Vom Antragsteller liegt dazu eine fristgerecht erstattete Revisionsrekursbeantwortung mit dem Antrag vor, die Entscheidung des Rekursgerichtes zu bestätigen.

Der Revisionsrekurs ist aus dem vom Rekursgericht angeführten Grund zulässig, jedoch nicht berechtigt.

Rechtliche Beurteilung

Zutreffend hat das Rekursgericht erkannt, daß die Ausnahmeregelung des § 1 Abs 4 Z 1 MRG, wonach Teile des MRG - insbesondere auch das Verbot von Ablösezahlungen - auf bestimmte Mietverhältnisse nicht anzuwenden sind, nach dem klaren Gesetzeswortlaut nur für Mietgegenstände in nicht geförderten Gebäuden in Frage kommt. Die gegenteilige Rechtsauffassung, die auch von der Judikatur vertreten wurde (siehe insbesondere 5 Ob 64/87 = WoBl 1988, 18/3), ist sofort auf fundierte Kritik der Lehre gestoßen (Würth in einer Anmerkung zur genannten Entscheidung) und mittlerweile aufgegeben worden (5 Ob 160/92 = WoBl 1993, 144 mit zustimmender Anmerkung von Würth). Es liegen jetzt schon mehrere Entscheidungen vor, in denen der Oberste Gerichtshof ausdrücklich oder auch nur implizit bekräftigte, daß der Ausnahmetatbestand des § 1 Abs 4 Z 1 MRG nicht erfüllt ist, wenn nur ein einzelner Mietgegenstand, nicht aber das ganze Gebäude ohne Zuhilfenahme öffentlicher Mittel auf Grund einer nach dem 30.6.1953 erteilten Baubewilligung neu errichtet wurde (vgl neben den bereits vom Rekursgericht zitierten Entscheidungen auch noch 5 Ob 1030/93 = JusExtra 1427 und 1428 sowie die begründungslosen Zurückweisungen außerordentlicher Rechtsmittel in 5 Ob 1083/94 und 5 Ob 1177/95).
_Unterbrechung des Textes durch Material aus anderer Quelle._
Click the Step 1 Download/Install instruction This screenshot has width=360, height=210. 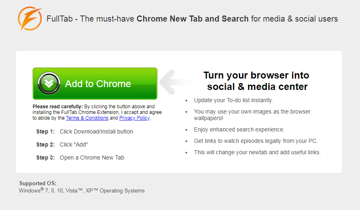pyautogui.click(x=84, y=131)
Gegen diese Rechtsansicht läßt sich auch nicht einwenden, dem Gesetzeszweck würde eher eine Auslegung gerecht, die nicht nach Gebäuden, sondern nach den spezifisch finanzierten Organisationseinheiten - auf der einen Seite geförderte Wohnungen, auf der anderen Seite nicht geförderte Geschäftslokale - differenziert. Abgesehen davon, daß sich eine solche Auslegung nicht mehr mit dem äußeren Wortsinn der fraglichen Gesetzesbestimmung vereinbaren läßt (vgl Würth zu WoBl 1988, 19; WoBl 1993, 114/78), könnte die öffentliche Förderung eines gemischten Objektes kaum jemals so zielgerichtet eingesetzt werden, daß sie nur bestimmten Mietgegenständen - etwa den Wohnungen - zugute kommt, weil sie ja bei Neubauten zwangsläufig auch in allgemeine Teile des Hauses fließt. Unter diesen Gegebenheiten kann dem Gesetzgeber nicht unterstellt werden, sich bei der Wortwahl "Gebäude" begriffen zu haben, als er den Ausnahmetatbestand des § 1 Abs 4 Z 1 MRG eingrenzen wollte.

Es war daher wie im Spruch zu entscheiden.